Problem statement: The entries are to be given again in full. Every word must match.
==== Information supplied
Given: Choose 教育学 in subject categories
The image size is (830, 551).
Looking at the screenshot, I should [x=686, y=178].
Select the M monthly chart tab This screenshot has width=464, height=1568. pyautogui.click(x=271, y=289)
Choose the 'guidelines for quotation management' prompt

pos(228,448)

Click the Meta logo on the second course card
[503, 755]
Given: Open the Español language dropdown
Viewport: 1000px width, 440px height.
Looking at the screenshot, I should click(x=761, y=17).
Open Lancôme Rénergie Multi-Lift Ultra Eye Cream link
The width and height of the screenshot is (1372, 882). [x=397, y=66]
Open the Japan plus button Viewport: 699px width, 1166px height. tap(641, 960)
========
Written solution:
Given: Choose 教育学 in subject categories
The image size is (830, 551).
Looking at the screenshot, I should [x=686, y=178].
Select the M monthly chart tab This screenshot has width=464, height=1568. pyautogui.click(x=271, y=289)
Choose the 'guidelines for quotation management' prompt

pos(228,448)

Click the Meta logo on the second course card
[503, 755]
Given: Open the Español language dropdown
Viewport: 1000px width, 440px height.
Looking at the screenshot, I should click(x=761, y=17).
Open Lancôme Rénergie Multi-Lift Ultra Eye Cream link
The width and height of the screenshot is (1372, 882). [x=397, y=66]
Open the Japan plus button Viewport: 699px width, 1166px height. tap(641, 960)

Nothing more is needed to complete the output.